Valentine's Day staple goes upmarket.
In the beginning, yuppies created the wine craze.
Then came the cheese and coffee fevers with side trips to butter fashion and olive oil passion. A few refugees from the gourmet ghetto even became monomaniacal about vinegar.
Can things get any more affected? Well, yes. Try chocolate at about $2,600 a pound from Knipschildt Chocolatier on for size. Just the thing for your over-indulged sweetie on Valentine's Day, right?
For $250 each, you get the Madeleine, described as an "extravagant yet simple ganache" with a French perigord truffle rolled inside. Put ten of these Knipschildt gumballs on a scale and the price comes to about $2,600 a pound. If you're counting calories, be afraid: the whole thing is dusted in cocoa powder (but not dipped in gold, oddly enough).
"The obscene price tags on thoroughbred chocolate prove the theory of sexual economy," says Dr. John Hoover, a Minyanville professor, member of Partners in Human Resources International and author of How to Live with an Idiot: Clueless Creatures and the Women who Love Them:
"The price a man will pay for chocolate is directly proportional to the degree he must compensate for his shortcomings in the transactional economics of his current relationship. Powerful, alluring, insufferably attractive women wield enormous power that weaker, paunchy men with inconsistent and inappropriately distributed body hair must compensate for with chocolate, jewelry, automobiles and real estate. Still, Valentine's Day is one of the least expensive sacred holidays on the female secret calendar."

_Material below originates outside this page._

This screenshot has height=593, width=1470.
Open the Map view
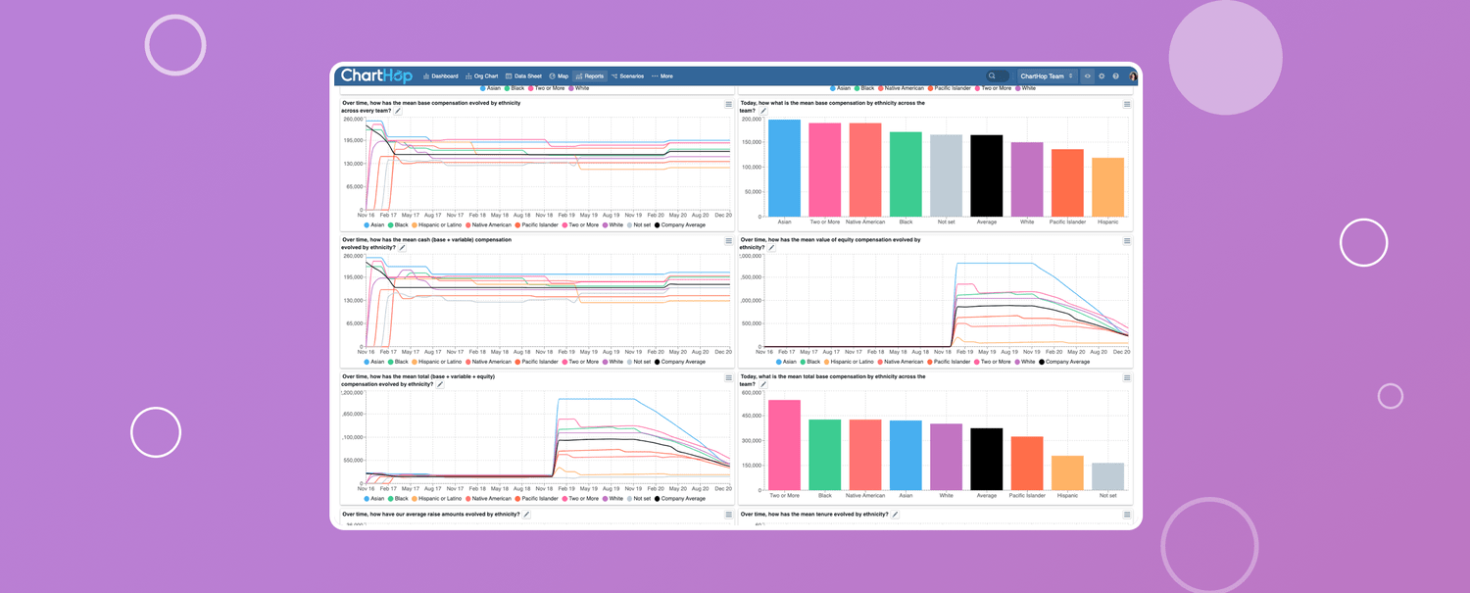pos(559,76)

Sounds like it's time to schedule another appointment for what's known in the trade as "male bikini waxing." If you're still upright after the treatment, you can trot down to Whole Foods Market, Dean & Deluca, Balducci's or The Chocolate Room to buy Knipschildt's spiffy chocolate.
If you're new to chocolate with a plasma screen price tag, and develop restless leg syndrome at the thought of shelling out $2,600 for a box of bonbons, the wonders of capitalism have produced mid-market stuff for aspiring conspicuous consumers and cheapskate Romeos.
Noka Vintages Collection offers its version of the bonbon at an estimated $854 a pound. Going further downscale, Delafee, promising "the ecstasy of gold," checks in at about $508 a pound. Practicing skinflints might want to load up on Godiva's gooey stuff at about $120 a pound. If you want to take the risk of having your sweetie run screaming into the night after a shameless display of parsimony, there's always Richard H. Donnelly's chocolate at a mere $75 a pound. If that's still beyond your budget, try Hershey's – and turn in your yuppie credentials.
Pass The Doggerel, Please
Considering the weak dollar and your burgeoning gut, it may be time to sharpen a pencil and take a second whack at writing a poem for the woman of your dreams.
Maybe something like this:
My love is like a red, red rose
That's newly sprung in June
My love is like the melody
That's sweetly played in tune.
Sooner or later, some clever graduate student laboring in anonymity while cranking out a Ph.D. dissertation will argue that Robert Burns wrote such stuff because he couldn't pop for designer chocolate.